Dr. Lomborg is among TIME Magazine‘s 100 most influential people in the world; one of the 75 most influential people of the 21st century, according to Esquire Magazine; and one of the 50 people who could save the planet, according to the UK’s Guardian.
Dr. Lomborg is a frequent commentator in print and broadcast media for outlets including the New York Times, Wall Street Journal, the Guardian, CNN, FOX, and the BBC. His monthly column is published in 19 languages, in 30+ newspapers with more than 30 million readers globally.

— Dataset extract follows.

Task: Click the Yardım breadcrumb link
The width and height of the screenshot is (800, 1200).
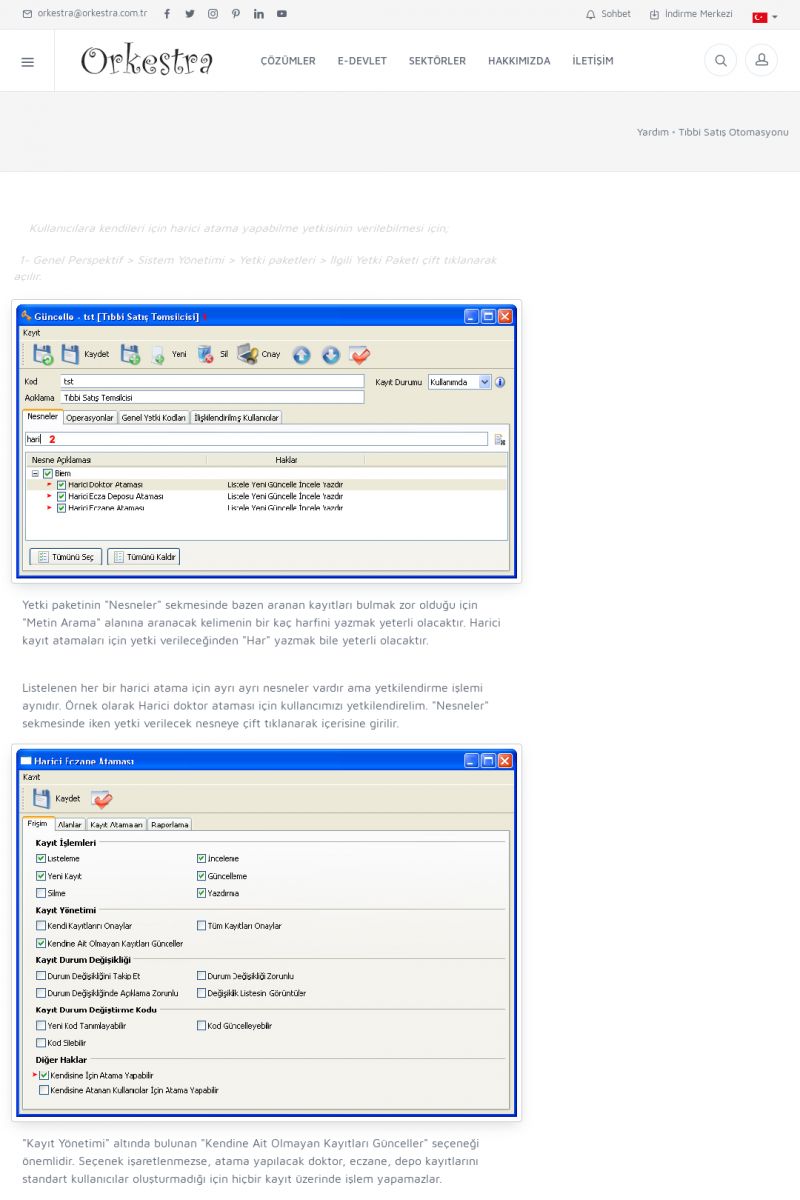Action: [x=652, y=132]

Dr. Lomborg is also the author of the best-selling books The Skeptical Environmentalist and Cool It, in which he argues that many of the costly measures and actions adopted by scientists and policy makers to meet the challenges of global warming will ultimately have minimal impact on the world’s rising temperature.

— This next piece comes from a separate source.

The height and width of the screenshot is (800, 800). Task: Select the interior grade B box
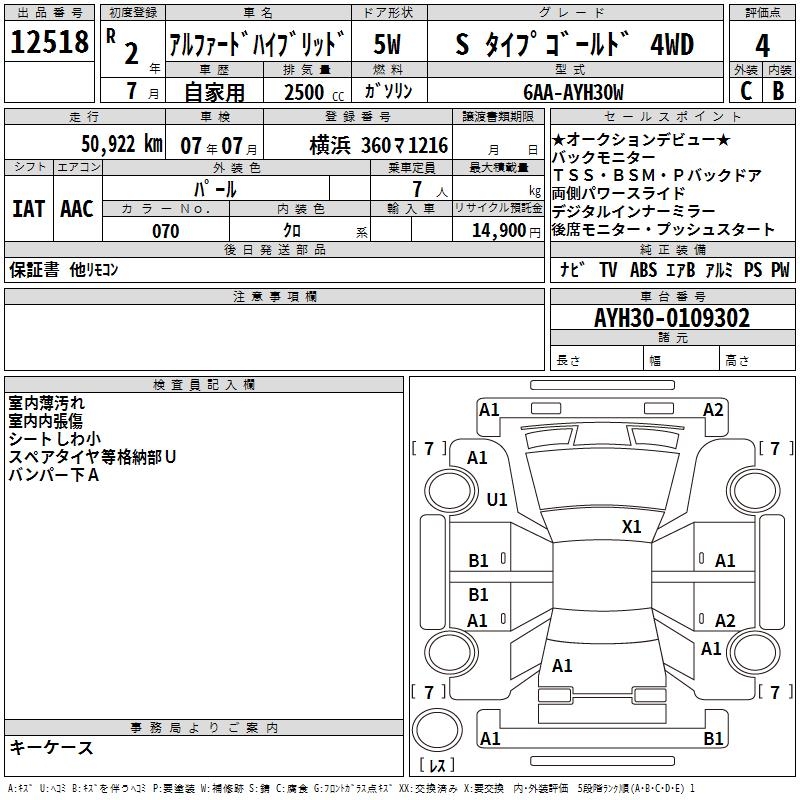point(779,90)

How to Spend $75 Billion to Make the World a Better Place by the Copenhagen Consensus Center builds on the Copenhagen Consensus 2012 which gathered expert panels of outstanding economists to deliver ranked lists of the most promising solutions to ten of the most pressing challenges facing the world. The project involved around 60 leading economists and specialists in ten global challenges, including several Nobel Laureates.

Dr.  Lomborg sat down with Reza Akhlaghi of the Foreign Policy Association to discuss his new book, the priorities, as well as the methodologies used in his projects at the Copenhagen Consensus.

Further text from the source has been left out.